------ Page excerpt

On April 27, 2004, the Company announced that it had entered into a long-term Master Services Agreement and a Stock Purchase Agreement with Fidelity Information Services (“FIS”), Inc., a subsidiary of Fidelity National Financial, Inc. The Master Services Agreement is expected to generate an anticipated $150,000 in revenues to the Company through April, 2009.
Under the Stock Purchase Agreement, as amended, with FIS and approved by shareholders on September 15, 2004, the Company issued to FIS 8,700,000 shares of the Company’s common stock and warrants for $95,700. The four tranches of warrants, each for 1,000,000 shares of the Company’s common stock, have a strike price between $15 and $24 per share. FIS also acquired 2,300,000 shares of the Company’s common stock from Rajendra Vattikuti, founder and Chief Executive Officer of the Company.
In order to facilitate the transactions with FIS, the Company also entered into a Recapitalization Agreement, as amended, with a wholly-owned subsidiary of a private equity investment fund managed by Clayton, Dubilier & Rice, Inc. (the “CDR Stockholder”) to restructure the CDR Stockholder’s ownership interest in the Company and certain corresponding governance rights, in exchange for a combination of cash, stock, notes and warrants. The CDR Stockholder owned 200,000 shares of the Company’s Series A Voting Convertible Preferred Stock, or approximately 8,695,000 shares of common stock on an as converted basis, and 5,300,000 common stock warrants with a strike price ranging from $25 to $31 per share.
Under the terms of the Recapitalization Agreement approved by shareholders on September 15, 2004, the CDR Stockholder exchanged all of its existing holdings in the Company for consideration valued at
6
Table of Contents
$227,700 consisting of $177,500 of cash, 2,000,000 shares of common stock of the Company, subordinated notes in the total amount of $17,500 due December 31, 2005, which bears interest at LIBOR plus 2.20%, and five-year warrants for 5,000,000 shares of common stock with a strike price of $18 per share. In accordance with EITF D-42, as amended by EITF 00-27, the Company recorded a reduction to income available to common shareholders of $28,674 in the third quarter of 2004. The Company financed the transaction with the CDR Stockholder with cash on hand as well as proceeds from the FIS investment. The $17,500 subordinated notes were repaid by the Company in July, 2005.

------------
------ Records supplied

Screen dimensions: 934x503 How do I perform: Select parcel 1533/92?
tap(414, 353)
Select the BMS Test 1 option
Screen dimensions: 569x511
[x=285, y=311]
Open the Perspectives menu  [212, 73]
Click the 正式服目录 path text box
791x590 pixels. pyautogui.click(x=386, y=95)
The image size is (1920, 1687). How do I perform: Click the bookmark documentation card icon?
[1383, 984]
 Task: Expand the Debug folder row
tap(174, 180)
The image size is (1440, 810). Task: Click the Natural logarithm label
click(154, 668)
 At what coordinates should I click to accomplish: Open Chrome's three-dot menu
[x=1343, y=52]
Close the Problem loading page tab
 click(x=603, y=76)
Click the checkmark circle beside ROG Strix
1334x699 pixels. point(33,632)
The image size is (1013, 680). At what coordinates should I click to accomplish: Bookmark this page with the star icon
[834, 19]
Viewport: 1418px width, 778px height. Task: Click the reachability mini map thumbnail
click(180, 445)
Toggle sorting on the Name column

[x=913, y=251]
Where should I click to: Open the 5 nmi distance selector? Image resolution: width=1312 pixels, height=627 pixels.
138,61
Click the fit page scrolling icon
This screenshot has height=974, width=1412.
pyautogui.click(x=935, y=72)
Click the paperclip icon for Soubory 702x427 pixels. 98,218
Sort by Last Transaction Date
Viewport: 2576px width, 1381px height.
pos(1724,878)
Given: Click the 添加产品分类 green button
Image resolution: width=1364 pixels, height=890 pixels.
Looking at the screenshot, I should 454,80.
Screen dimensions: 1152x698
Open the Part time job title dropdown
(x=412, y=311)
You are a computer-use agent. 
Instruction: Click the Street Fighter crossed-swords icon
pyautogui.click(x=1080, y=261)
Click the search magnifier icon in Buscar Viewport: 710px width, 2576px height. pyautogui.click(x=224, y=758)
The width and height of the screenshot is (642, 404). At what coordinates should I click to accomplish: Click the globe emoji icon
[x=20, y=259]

------------

→ Problems to work on
[a] Please copy the FIS agreements excerpt word for word, from "On April 27, 2004, the" up to and including "through April, 2009.".
[b] According to the FIS agreements excerpt, why did the Company enter into the Recapitalization Agreement with the CDR Stockholder?

→ Exercise responses
[a]
On April 27, 2004, the Company announced that it had entered into a long-term Master Services Agreement and a Stock Purchase Agreement with Fidelity Information Services (“FIS”), Inc., a subsidiary of Fidelity National Financial, Inc. The Master Services Agreement is expected to generate an anticipated $150,000 in revenues to the Company through April, 2009.

[b] The Company entered into it to facilitate its transactions with FIS. The agreement restructured the CDR Stockholder's ownership interest in the Company and certain corresponding governance rights in exchange for a combination of cash, stock, notes and warrants.